Attorney Scott Rosenblum walks out of the Thomas F. Eagleton U.S. Courthouse in downtown St. Louis with client Darain Atkinson in this 2012 file image. Photo by Erik M. Lunsford, elunsford@post-dispatch.com

ST. LOUIS • A federal judge last week rejected a St. Louis County man’s bid to dismiss the drug indictment against him, but said that lawyers’ conduct in the case “presents some troubling ethical issues.”

Among those issues, according to U.S. Magistrate Judge Nannette Baker: a defense lawyer who brought a cellphone into jail that was then used for two inmate “selfies,” allegations of ethical violations and a conflict of interest by Scott Rosenblum, the area’s most prominent defense lawyer, and a federal prosecutor, John T Davis, faulted for failing to intervene in that conflict.

The case has shed an unusual amount of light on the relationship between a criminal defendant, his family and his lawyers. It also has resulted in a series of court hearings at which defense lawyers and prosecutors defended their actions.

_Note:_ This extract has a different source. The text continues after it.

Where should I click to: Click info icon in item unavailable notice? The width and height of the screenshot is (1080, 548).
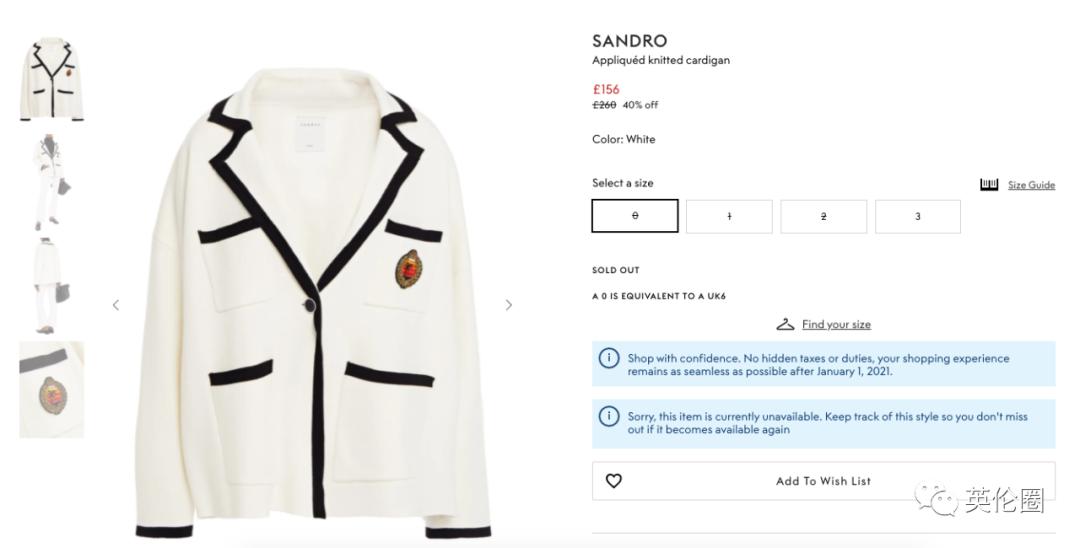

In legal filings and in court, lawyers for the drug defendant, Thomas Gregory Anderson Jr., said that lawyers from Rosenblum’s office at different times represented two defendants in the Anderson case, were talking with another and also once represented a confidential informer who led authorities to Anderson.

They say that conflict made Rosenblum unable to fully defend Anderson.

They also claim that Rosenblum colleague Marc Johnson broke the law by bringing the cellphone to Anderson in jail.

Rosenblum, Johnson and prosecutors have denied any impropriety.

Bill Margulis, one of Anderson’s current lawyers, said Friday that he couldn’t comment in detail on the case.

“All I can really say is that we’re disappointed in the judge’s ruling and we’re considering all our options and what the next step is,” he said.

Margulis and his colleagues began representing Anderson a month after a district judge turned down his request to be released from jail on bail before trial.

In her ruling, Baker wrote, “There is little doubt that Rosenblum violated Missouri Rules of Professional Conduct ... governing conflicts of interest and therefore this court’s ethical rules.” But Baker went on to say that Anderson suffered no adverse effects.

Rosenblum said he’d committed no ethical violations and reacted as soon as he was made aware of the potential conflicts.

“I don’t know what else I could have done,” he said.

“Obviously, we’re a larger firm than most criminal defense firms,” he said, adding that lawyers don’t always immediately know about conflicts in multidefendant cases “for a multitude of reasons.”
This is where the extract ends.